I explain about the café and the walk in the rain. I leave out the business with Scud. Terry would probably drive back to Evergreen and take care of him herself if I told her about that.

 

“You were expecting more,” she says softly, when I’m finished. She places her hand on my back, rubbing it much as she did back at the Twin Peaks when the morning sickness first hit me. “You were expecting him to say it back.”

 

“Y-yes.” I swallow. My voice quivers.

 

But I won’t cry. I can’t cry.

 

I have to be strong now.

 

As if reading my mind, Terry says, “You don’t have to stay strong on my account, hon.”

 

And that’s enough to break down my defenses.

 

Those simple words, spoken kindly, are enough to push aside my resolve. I collapse into the folds of her shirt, weeping violently, belly tight with the sobs, eyes burning with the tears. I wrap my arms around her and cry for a long time. As I cry, I remember Kade walking out of the morning mist and getting rid of Chester. I remember the way he put his arm around me at the waterfront bar. I think about these past nights, the sex, the intimacy; I think about waking with my cheek resting against his chest. I think about the child inside of me. Our child. Tears surge from me and I shake and whisper words I myself do not even hear, but I understand them. They are words of love and longing. Words wishing all of this could be different. Words wishing the father of my child would stand by me when it mattered.

 

I told myself I wouldn’t cry, but it’s too difficult.
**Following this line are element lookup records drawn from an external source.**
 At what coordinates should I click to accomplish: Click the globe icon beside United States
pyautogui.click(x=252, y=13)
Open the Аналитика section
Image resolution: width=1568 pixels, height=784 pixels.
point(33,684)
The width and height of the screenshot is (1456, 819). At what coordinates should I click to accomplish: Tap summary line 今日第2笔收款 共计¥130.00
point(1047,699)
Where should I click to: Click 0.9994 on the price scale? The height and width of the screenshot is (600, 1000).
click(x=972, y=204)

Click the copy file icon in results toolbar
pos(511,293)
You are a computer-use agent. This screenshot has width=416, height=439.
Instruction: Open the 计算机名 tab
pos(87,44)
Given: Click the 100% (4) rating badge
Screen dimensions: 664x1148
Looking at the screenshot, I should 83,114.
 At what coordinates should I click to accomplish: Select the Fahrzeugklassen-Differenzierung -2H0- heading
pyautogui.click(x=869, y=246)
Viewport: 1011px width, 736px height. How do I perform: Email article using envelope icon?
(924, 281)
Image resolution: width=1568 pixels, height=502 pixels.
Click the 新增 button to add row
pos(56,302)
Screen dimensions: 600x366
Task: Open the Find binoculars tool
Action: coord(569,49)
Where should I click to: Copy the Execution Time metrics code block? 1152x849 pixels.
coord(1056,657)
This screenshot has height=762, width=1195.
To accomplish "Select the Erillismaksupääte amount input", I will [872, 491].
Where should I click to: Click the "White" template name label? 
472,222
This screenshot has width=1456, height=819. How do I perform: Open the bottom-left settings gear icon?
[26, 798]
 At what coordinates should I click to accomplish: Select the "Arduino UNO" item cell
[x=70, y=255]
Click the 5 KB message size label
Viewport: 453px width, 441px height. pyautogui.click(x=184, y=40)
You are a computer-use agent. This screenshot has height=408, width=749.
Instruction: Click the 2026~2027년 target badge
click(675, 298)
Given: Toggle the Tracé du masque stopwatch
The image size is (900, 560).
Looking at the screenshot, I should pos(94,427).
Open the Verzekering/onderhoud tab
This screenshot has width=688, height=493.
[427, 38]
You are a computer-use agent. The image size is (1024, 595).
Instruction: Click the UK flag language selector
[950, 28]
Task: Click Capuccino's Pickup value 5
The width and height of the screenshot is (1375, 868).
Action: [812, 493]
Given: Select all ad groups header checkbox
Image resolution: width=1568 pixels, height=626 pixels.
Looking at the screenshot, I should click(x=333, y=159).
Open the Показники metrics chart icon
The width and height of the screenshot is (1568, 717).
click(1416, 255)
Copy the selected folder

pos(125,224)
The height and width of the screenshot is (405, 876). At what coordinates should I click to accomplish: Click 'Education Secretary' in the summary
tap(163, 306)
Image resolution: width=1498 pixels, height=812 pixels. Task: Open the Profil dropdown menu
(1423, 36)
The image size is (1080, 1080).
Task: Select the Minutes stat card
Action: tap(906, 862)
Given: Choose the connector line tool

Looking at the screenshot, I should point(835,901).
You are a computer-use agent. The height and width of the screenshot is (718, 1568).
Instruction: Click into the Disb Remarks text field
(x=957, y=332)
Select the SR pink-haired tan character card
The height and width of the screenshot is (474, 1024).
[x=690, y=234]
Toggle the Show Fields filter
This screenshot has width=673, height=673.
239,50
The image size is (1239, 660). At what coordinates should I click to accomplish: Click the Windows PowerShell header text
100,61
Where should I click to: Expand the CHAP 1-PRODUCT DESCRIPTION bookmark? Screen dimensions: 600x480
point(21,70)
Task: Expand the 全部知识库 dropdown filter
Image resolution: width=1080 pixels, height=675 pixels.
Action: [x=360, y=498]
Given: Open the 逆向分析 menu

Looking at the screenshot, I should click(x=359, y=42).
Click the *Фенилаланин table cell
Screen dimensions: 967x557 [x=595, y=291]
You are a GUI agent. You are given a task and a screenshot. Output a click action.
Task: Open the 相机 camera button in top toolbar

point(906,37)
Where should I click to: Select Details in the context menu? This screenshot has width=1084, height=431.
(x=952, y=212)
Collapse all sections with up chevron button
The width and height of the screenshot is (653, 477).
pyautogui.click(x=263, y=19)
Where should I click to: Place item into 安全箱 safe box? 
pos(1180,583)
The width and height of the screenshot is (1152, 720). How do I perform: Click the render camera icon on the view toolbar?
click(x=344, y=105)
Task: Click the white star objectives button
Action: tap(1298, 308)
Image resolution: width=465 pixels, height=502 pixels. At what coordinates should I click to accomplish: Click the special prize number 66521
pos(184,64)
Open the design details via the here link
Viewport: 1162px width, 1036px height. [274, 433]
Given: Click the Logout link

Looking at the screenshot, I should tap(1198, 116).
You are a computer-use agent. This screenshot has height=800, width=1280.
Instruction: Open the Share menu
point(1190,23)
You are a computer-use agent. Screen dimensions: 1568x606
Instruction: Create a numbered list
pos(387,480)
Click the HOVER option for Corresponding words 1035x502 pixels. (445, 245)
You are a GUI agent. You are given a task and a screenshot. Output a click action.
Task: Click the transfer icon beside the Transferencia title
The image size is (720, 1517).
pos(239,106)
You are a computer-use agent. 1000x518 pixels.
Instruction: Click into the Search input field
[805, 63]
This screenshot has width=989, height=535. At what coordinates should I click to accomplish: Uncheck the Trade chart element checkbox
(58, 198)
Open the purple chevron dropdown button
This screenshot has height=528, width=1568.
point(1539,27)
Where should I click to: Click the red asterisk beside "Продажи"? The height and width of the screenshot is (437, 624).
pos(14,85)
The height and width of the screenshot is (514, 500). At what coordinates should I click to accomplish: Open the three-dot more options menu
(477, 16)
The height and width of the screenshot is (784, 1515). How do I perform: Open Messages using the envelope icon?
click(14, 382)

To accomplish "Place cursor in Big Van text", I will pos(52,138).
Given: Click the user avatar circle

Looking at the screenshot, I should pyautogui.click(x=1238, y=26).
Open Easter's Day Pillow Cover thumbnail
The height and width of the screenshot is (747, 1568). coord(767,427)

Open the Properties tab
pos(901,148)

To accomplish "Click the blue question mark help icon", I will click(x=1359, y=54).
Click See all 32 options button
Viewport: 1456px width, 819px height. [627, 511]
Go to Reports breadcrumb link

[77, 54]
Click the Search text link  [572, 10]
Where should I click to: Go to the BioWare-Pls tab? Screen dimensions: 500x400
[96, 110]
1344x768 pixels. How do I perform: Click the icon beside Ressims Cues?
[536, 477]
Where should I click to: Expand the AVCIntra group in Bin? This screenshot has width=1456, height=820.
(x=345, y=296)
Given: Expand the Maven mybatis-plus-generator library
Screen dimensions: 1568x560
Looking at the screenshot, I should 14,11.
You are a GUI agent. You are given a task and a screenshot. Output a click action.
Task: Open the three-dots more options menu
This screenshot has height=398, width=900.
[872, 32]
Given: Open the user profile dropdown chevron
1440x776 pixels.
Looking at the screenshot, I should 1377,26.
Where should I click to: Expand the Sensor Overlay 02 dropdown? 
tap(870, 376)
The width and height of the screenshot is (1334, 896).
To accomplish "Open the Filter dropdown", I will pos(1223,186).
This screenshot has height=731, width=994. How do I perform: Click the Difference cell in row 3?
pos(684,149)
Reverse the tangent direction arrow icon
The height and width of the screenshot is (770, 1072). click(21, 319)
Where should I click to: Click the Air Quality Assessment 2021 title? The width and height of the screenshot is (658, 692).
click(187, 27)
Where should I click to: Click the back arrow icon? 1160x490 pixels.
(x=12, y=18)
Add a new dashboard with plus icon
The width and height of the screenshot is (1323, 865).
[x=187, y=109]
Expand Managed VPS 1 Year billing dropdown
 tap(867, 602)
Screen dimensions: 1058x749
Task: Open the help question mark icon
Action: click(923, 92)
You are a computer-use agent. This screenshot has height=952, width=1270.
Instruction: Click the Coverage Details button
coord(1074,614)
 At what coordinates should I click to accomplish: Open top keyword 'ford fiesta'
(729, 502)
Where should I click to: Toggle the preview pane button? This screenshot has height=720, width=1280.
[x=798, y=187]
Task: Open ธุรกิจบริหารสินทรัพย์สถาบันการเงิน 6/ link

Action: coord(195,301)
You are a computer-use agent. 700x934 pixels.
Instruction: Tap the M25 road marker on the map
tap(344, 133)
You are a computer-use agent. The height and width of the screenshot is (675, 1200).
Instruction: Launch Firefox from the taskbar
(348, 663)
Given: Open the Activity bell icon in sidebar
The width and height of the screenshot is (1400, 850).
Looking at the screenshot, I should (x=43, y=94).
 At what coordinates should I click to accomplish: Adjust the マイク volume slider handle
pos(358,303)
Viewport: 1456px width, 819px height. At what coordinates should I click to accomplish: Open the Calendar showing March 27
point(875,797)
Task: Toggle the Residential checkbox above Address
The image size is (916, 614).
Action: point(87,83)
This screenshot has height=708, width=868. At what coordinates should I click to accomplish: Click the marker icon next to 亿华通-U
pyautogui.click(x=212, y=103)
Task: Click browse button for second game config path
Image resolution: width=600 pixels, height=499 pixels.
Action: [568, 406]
I don’t just cry; sobs explode out of me with same body-shaking reverberations. I bury my face as deep into Terry’s chest as I can, thinking as I weep that this is the first time I’ve had a mother figure to cry upon. My own mother was never much use in that area.

 

After what feels like a long time, I disentangle myself and lean back.

 

“I’m okay,” I say. “I’m fine. I just . . .” I wipe tears from my eyes. “I just need to be alone for a little while.”

 

Terry nods, and I walk into my bedroom, close the door behind me, fall onto the bed.

 

I lie on my back with my hand on my belly, wondering when the baby will start kicking, wondering why its father isn’t here. I imagine Kade’s hand atop mine, both of us waiting in anticipation for the first signs of life.

 

I close my eyes and I see a clear image: a blue-eyed toddler and I are sitting up in a huge king-size bed. It is summer and petals of sunlight blossom in all corners of the room. Where is Daddy, Mommy? the child asks me. I kiss the child’s forehead and before I can answer Kade walks in, wearing a bathrobe and holding a tray of toast and soft-boiled eggs. He carries them to the bed and drops down next to me, nudging me with his shoulder. We made it, Lana. We made it.

 

I open my eyes, banishing the fantasy. I shouldn’t let myself dream like that; dreams like that can be dangerous. This is reality and this is what I have to get used to.

 

But for the next month, as I look for work and try (and fail) to write and watch for signs of Kade, that fantasy returns to me every night.